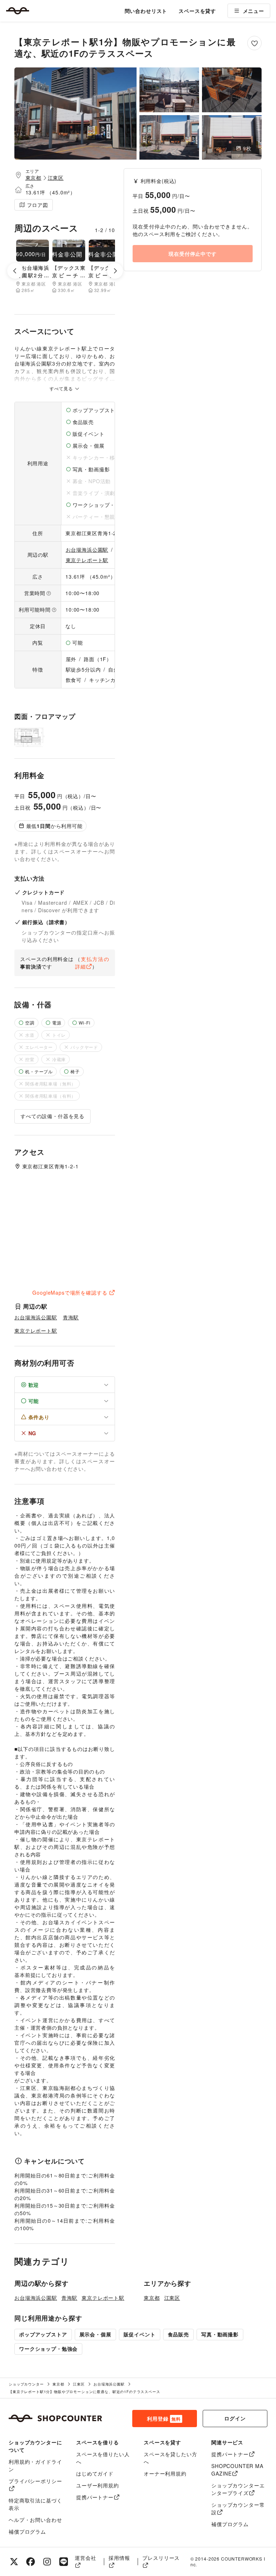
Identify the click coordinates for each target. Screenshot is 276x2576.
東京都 (34, 177)
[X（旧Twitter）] (14, 2561)
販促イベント (140, 2334)
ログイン (234, 2418)
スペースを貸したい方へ (170, 2457)
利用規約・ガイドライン (35, 2465)
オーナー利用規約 (165, 2473)
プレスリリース (161, 2557)
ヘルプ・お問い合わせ (35, 2519)
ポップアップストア (43, 2334)
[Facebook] (30, 2561)
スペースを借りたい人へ (102, 2457)
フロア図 (37, 204)
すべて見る (62, 388)
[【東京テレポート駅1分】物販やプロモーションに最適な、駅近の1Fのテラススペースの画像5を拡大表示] (232, 137)
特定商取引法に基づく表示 (35, 2504)
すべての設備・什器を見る (52, 1116)
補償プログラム (27, 2531)
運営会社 (85, 2557)
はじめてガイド (95, 2473)
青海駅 (71, 1317)
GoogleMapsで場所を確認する (69, 1292)
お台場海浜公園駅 (87, 549)
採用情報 (119, 2557)
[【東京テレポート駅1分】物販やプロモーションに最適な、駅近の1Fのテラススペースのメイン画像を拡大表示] (75, 113)
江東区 (56, 177)
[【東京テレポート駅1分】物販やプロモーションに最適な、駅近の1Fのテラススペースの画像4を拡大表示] (169, 137)
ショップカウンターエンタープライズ (237, 2489)
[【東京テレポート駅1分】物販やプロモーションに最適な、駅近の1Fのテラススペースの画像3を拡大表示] (232, 89)
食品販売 (178, 2334)
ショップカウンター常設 (237, 2508)
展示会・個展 (95, 2334)
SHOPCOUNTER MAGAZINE (237, 2469)
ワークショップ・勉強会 (48, 2348)
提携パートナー (95, 2497)
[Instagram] (47, 2561)
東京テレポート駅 (87, 560)
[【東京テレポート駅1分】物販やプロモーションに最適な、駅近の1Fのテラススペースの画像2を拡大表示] (169, 89)
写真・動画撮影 (220, 2334)
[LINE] (63, 2561)
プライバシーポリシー (35, 2481)
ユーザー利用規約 (97, 2485)
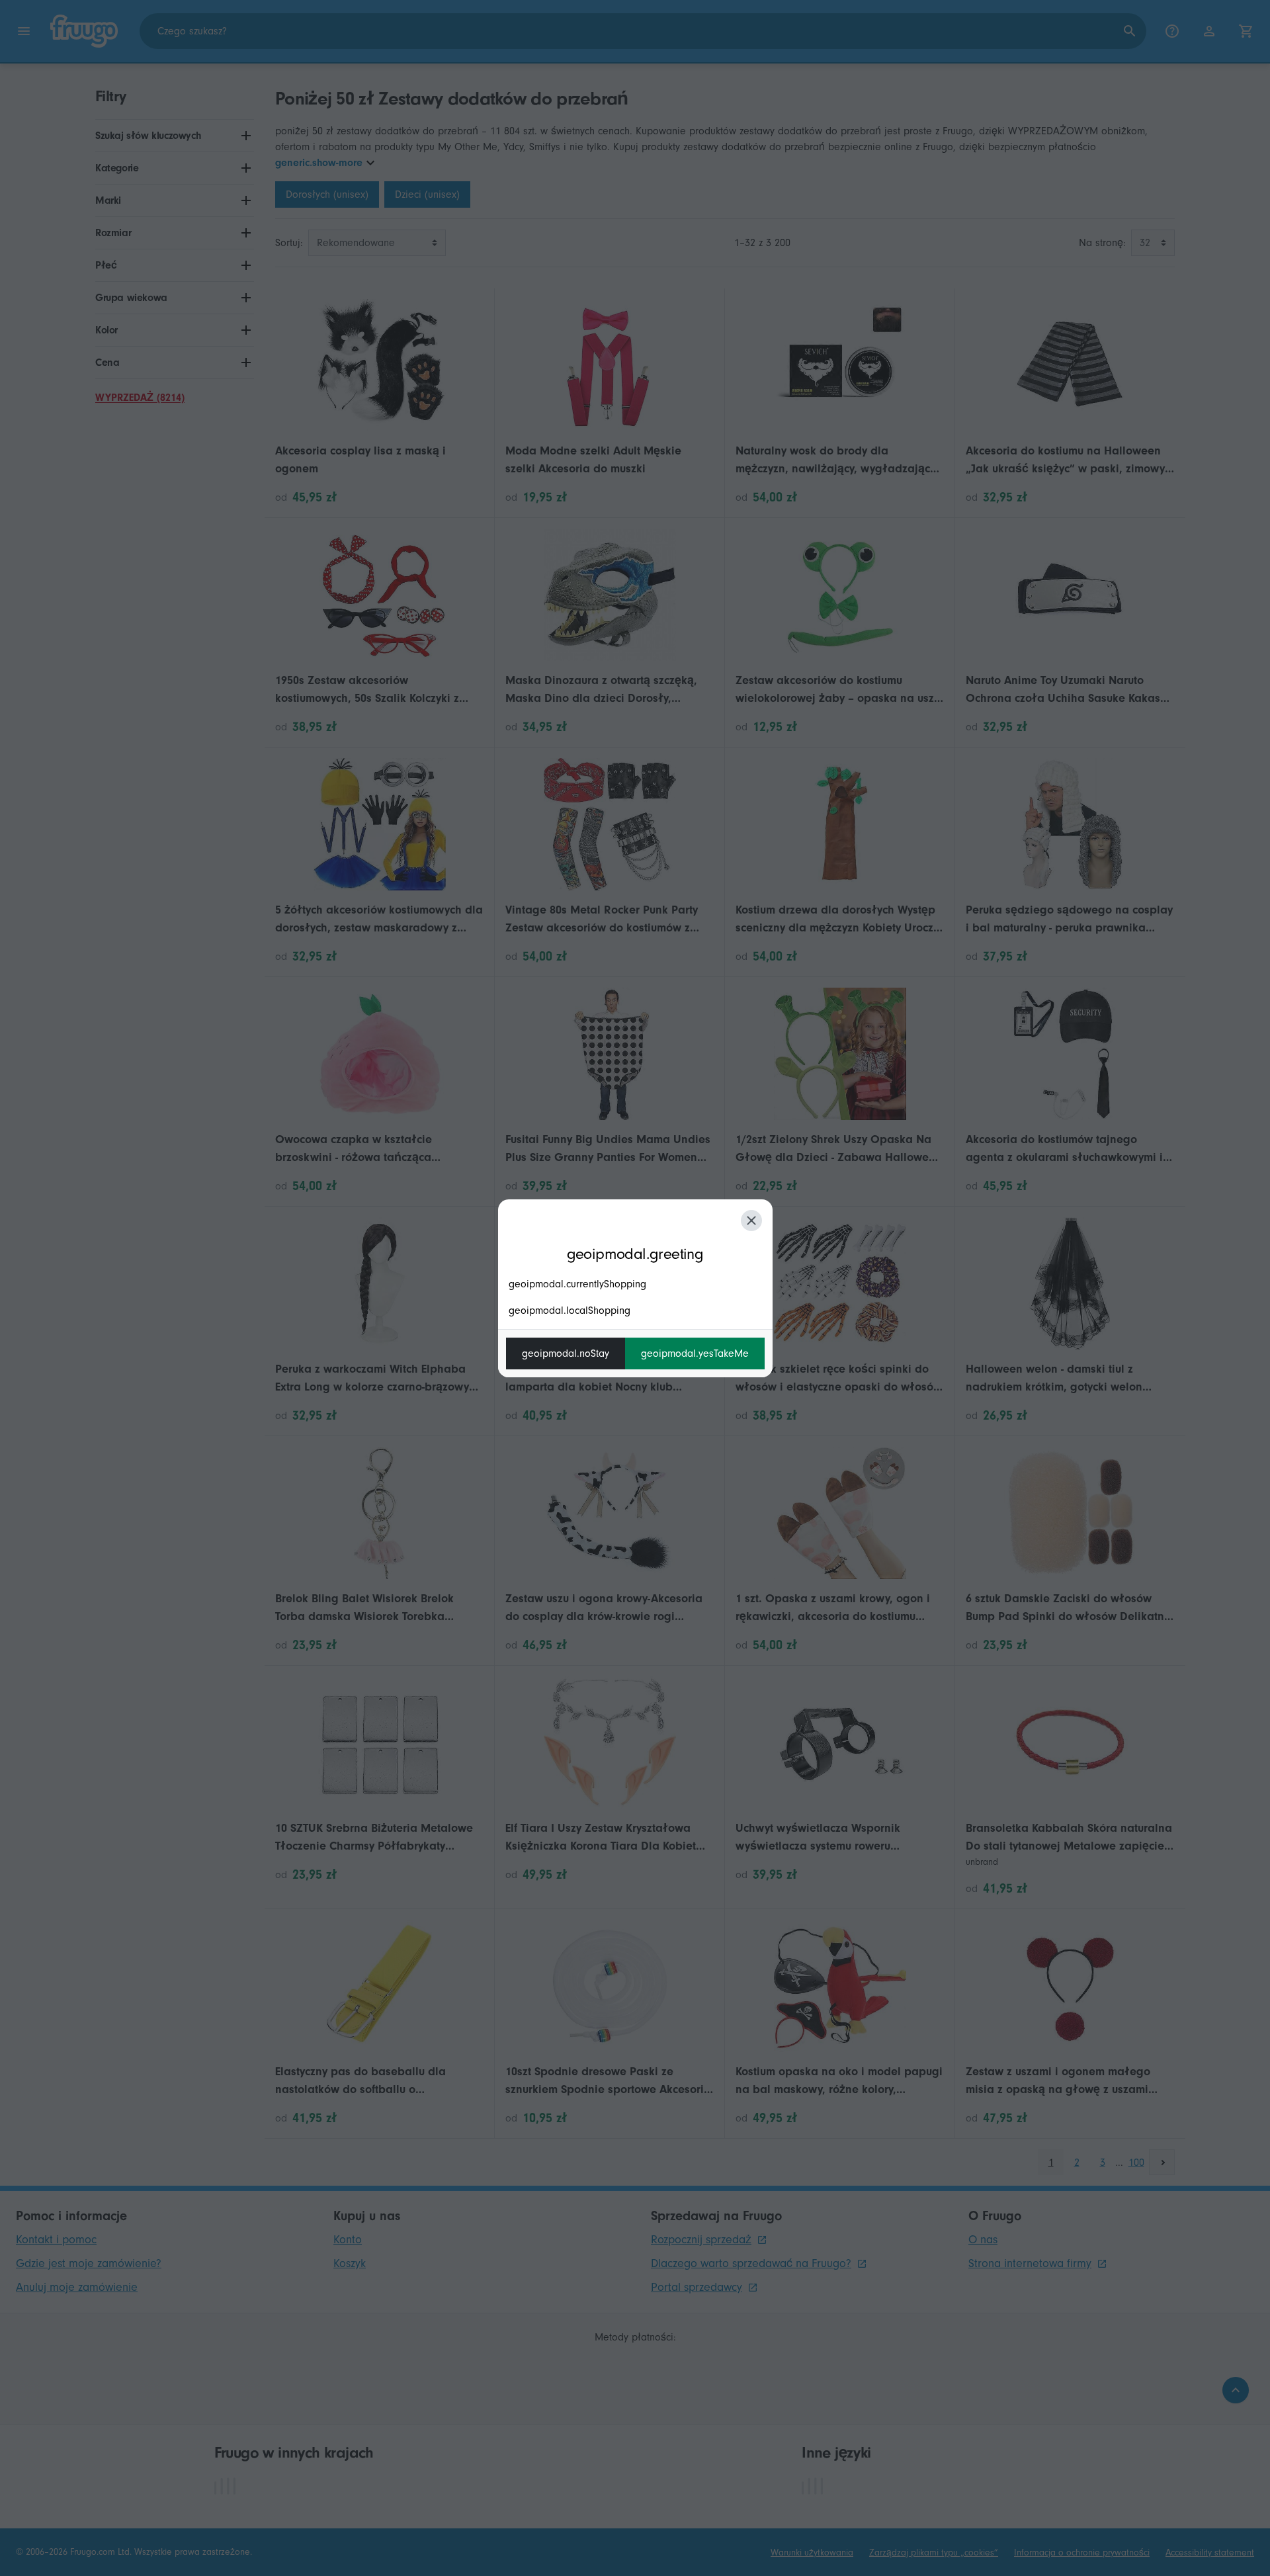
----------
PROBLEM DETAILS: Every line between the start of the listing and the line containing "採用情報 (119, 2557)", both ends counted, needs to be printed exactly, minus the pictures.

WRITTEN SOLUTION:
Identify the click coordinates for each target. Screenshot is 276x2576.
東京都 (34, 177)
[X（旧Twitter）] (14, 2561)
販促イベント (140, 2334)
ログイン (234, 2418)
スペースを貸したい方へ (170, 2457)
利用規約・ガイドライン (35, 2465)
オーナー利用規約 (165, 2473)
プレスリリース (161, 2557)
ヘルプ・お問い合わせ (35, 2519)
ポップアップストア (43, 2334)
[Facebook] (30, 2561)
スペースを借りたい人へ (102, 2457)
フロア図 (37, 204)
すべて見る (62, 388)
[【東京テレポート駅1分】物販やプロモーションに最適な、駅近の1Fのテラススペースの画像5を拡大表示] (232, 137)
特定商取引法に基づく表示 (35, 2504)
すべての設備・什器を見る (52, 1116)
補償プログラム (27, 2531)
運営会社 (85, 2557)
はじめてガイド (95, 2473)
青海駅 (71, 1317)
GoogleMapsで場所を確認する (69, 1292)
お台場海浜公園駅 (87, 549)
採用情報 (119, 2557)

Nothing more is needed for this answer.